Is the 2018 election safe from meddling?

Preident Donald Trump at a July 5 rally for Republican candidates in Montana during which Trump called Russian President Vladimir Putin “fine.”
Preident Donald Trump at a July 5 rally for Republican candidates in Montana during which Trump called Russian President Vladimir Putin “fine.” Jim Urquhart

Even our president’s greatest fans have to admit, in light of a new report from the Senate Intelligence Committee, that the aim of Russia’s interference in the 2016 election was to help Donald Trump.

The bipartisan report, released July 3, may ease some doubts that the Republican-controlled Senate will ever be willing to serve as a check on the president, who still disputes that Russia tried to help him win office. Ties between Trump’s campaign and Russia are under investigation by Special Counsel Robert Mueller.

As recently as June 28, President Trump tweeted that “Russia continues to say they had nothing to do with Meddling in our Election!” — as if Vladimir Putin is more trustworthy than an investigation led by Republican Sen. Richard Burr of North Carolina. (No doubt Trump will have more useful information if he gets his wish to meet privately with Putin later this month. )

The midterm election – just four months away – could spell trouble for Trump if Democrats take Congress. Whether this election will be more secure from hostile interference is hard to say.

State election officials, including Kentucky’s, are alert to cyber-threats, while the Trump administration is more focused on protecting us from refugee toddlers.

In March, Congress approved $380 million for states to beef up election security — the first appropriation since 2010 from money authorized by the Help America Vote Act, enacted in 2002 after the Florida balloting debacle of 2000. This was not an urgent or impressive congressional response to Russia’s attempts to hack into 21 states’ voter files or election sites in 2016, but better than nothing. (Hackers would have an extremely hard time getting into voting machines, but by messing with voter registration records, could create chaos at the polls.)

Kentucky will receive $5.7 million in exchange for putting up $288,671 for a total of about $6.1 million. The state board of elections, which earlier this year mandated that new voting machines bought in Kentucky provide voter-verified paper trails, will decide how to deploy the federal grant.

How to counter Russian-generated propaganda, spread via social media, is more complicated than hardening election technology. The U.S. has imposed some sanctions on Russia in response to the 2016 interference, but Trump’s rhetoric gives Putin little to fear if his trolls keep spreading disinformation.

Intelligence agencies reported in January 2017 that Russia tried to “infiltrate state election infrastructure” and “manipulate social media to sow discord.” Since then, the Senate Intelligence Committee said, even more evidence of Russian dirty tricks has come to light.
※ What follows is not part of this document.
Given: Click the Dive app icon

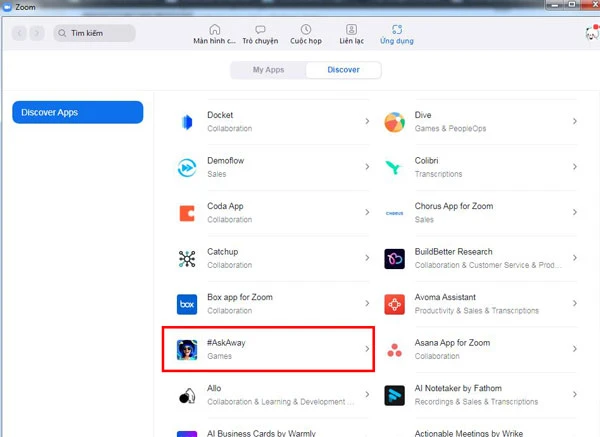Looking at the screenshot, I should [395, 122].
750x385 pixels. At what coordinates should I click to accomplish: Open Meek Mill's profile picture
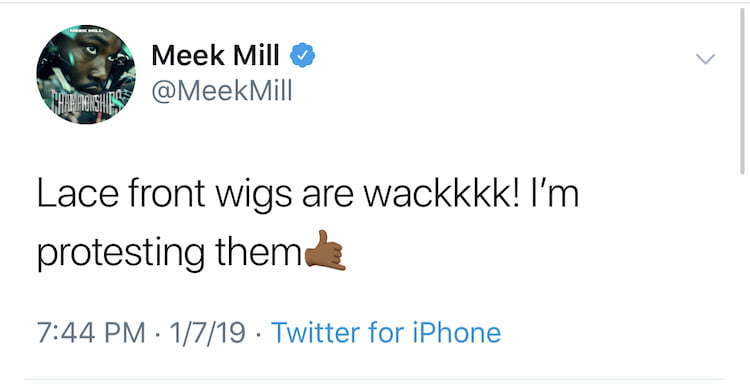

The committee also confirmed that what Russia did in 2016 was “a significant escalation” and that Putin approved the “influence campaign.”

Earlier the committee recommended that the Department of Homeland Security create “clear channels of communication” to alert state officials about possible cyber threats and also provide them with security clearance so they can receive classified information. Let’s hope Homeland Security Secretary Kirstjen Nielsen can communicate election threats more clearly than she has communicated the administration’s immigrant detention policies.

Candidates could foil hostile interference by refusing to use illegally obtained material. Voters should ask those seeking office if they’ll take that anti-hacking pledge.